Australia’s third-largest pure oil and gas producer Oil Search says its $2 billion expansion plans in Papua New Guinea (PNG) are on track following a year marked by political instability.
Oil Search maintained its full year production target but it was not enough to prevent the company’s shares finishing slightly lower on Tuesday.
Managing director Peter Botten said production was going well, despite the shutdown of a loading facility in Papua New Guinea (PNG).
“We remain on track across a range of prospects and I’d be surprised if there weren’t too many oil and gas companies that have got much positive medium-term growth opportunities,” Mr Botten told analysts on Tuesday.

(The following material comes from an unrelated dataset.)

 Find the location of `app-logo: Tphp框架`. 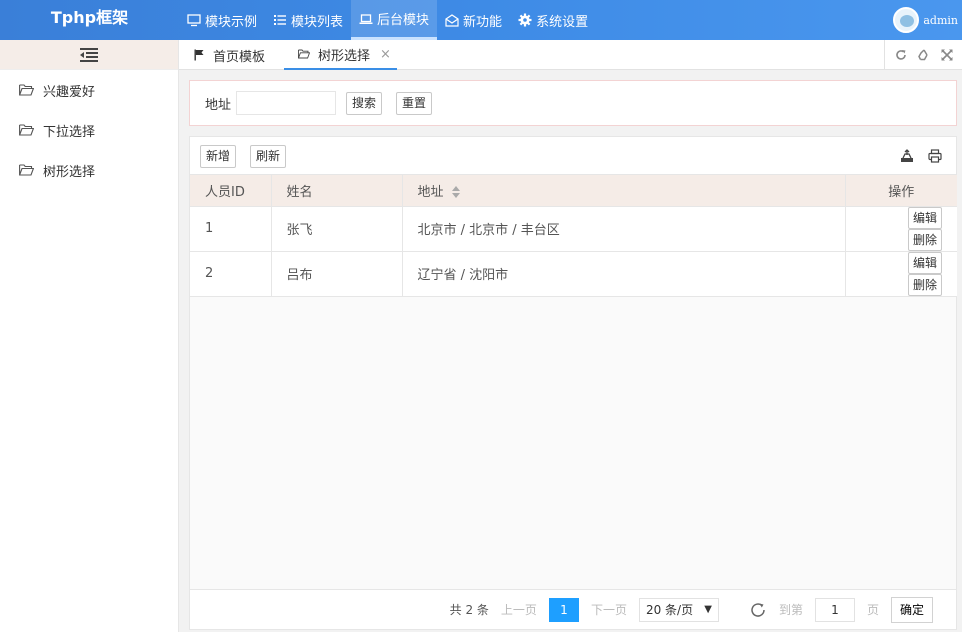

“Underpinning it all is the delivery of PNG LNG (liquefied natural gas) in a predicable way.”
While there had been some political instability in PNG over the past 12 months, Oil Search was pleased that recent national elections had no impact on the company’s operations.
It expects to spend about $US2 billion ($A1.92 billion) on PNG LNG exploration and development in 2012.
Over time the PNG LNG project would more than double the country’s GDP.
At the close of trade on Tuesday Oil Search shares were three cents, or 0.42 per cent, lower at $7.16 after the company posted a net profit of $US107.5 million ($A103.34 million) for the six months to June 30, down six per cent from $114.5 million in the previous corresponding period.
Higher exploration costs were the main reason for the drop in profit, with production down slightly from the previous first half, but sales revenue higher.
The company suspended operations at its Kumul Marine Terminal in PNG, after a minor oil spill during the loading of an oil tanker in July which affected production.
Mr Botten added that the company’s plans to sell down a stake of the Gulf of Papua project were progressing, and an announcement would be made in around next month.
Over the next 12 to 18 months Oil Search will conduct a review into how to reward shareholders through both capital growth and returns as the company grew rapidly.
Oil Search has around $850 million in cash as it refinances its corporate debt facility as offers were received for more than $US500 million ($A480.65 million).
Oil Search declared an interim dividend of two US cents per share, in line with the previous year’s interim dividend.
Patersons analyst Alexis Clark said despite the recent halt to production, the company had managed to maintain its guidance and its PNG project remained on track.
“The company’s targets are mostly in line with consensus estimates,” Mr Clark said.